瞬間移動

「ママ、タロウくんすごいんだよ。シュンカンイドウできるんだ!」

 幼稚園からの帰り道、ヒロシが、そんなことを言い出した。どこで瞬間移動なんて難しい言葉を覚えたんだろう、子供の語彙ごいは謎だ。いつも見ているアニメにでも、出てきたのかしら。

「あのね、ぼくがトイレにいったら、タロウくんがあとからきたの。なのに、キョウシツにかえったら、もうタロウくんがいたの。シュンカンイドウしたんだ」

(ははぁん……)

 そこまで聞いて、何となく見当はついた。

 多分、教室にいたのがタロウくんで、トイレにいたのは弟のジロウくんだ。この幼稚園に、タロウくんとジロウくんという双子がいる、という話は、他のお母さん方から聞いている。

 ヒロシとタロウくんは同じさくら組だけれど、ジロウくんは組が違う。我が家が引っ越してきて、ヒロシが新しい幼稚園に通い始めて、まだ日も浅い。ジロウくんを知らなくても無理はない。

 不意に、ヒロシが大声を上げた。

「あ、タロウくんだ!」

 横断歩道の前で、同じ年頃の男の子を二人連れた女性が、信号が変わるのを待っていた。男の子の片方が振り返り、「ヒロシくーん!」と手を振る。女性も振り返って、会釈えしゃくしてきた。

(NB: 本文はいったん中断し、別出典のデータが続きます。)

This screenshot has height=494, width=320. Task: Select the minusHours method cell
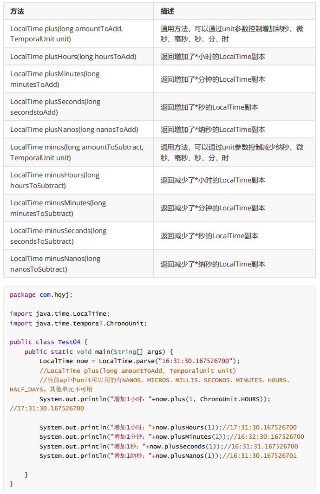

「あら、ヒロシくんのお母さんですか、初めまして。タロウの母です」

「こちらこそ、初めまして」

 近くまで歩いていって、もう一人の男の子に目をやった。

「あ、こっちは弟のジロウです。この子はれんげ組で」

(やっぱりね)

 そこには、タロウくんに瓜二つの男の子が立っていた。違うところといったら、名札の色くらい。ヒロシはびっくりして、目を丸くしている。

 挨拶しているうちに青信号になったので、タロウくん一家は渡っていった。一家の姿が見えなくなるまで、その場に立ち尽くしていたヒロシは、

「ママ……タロウくんって、すごいんだねぇ」

 ため息と一緒に、口を開いた。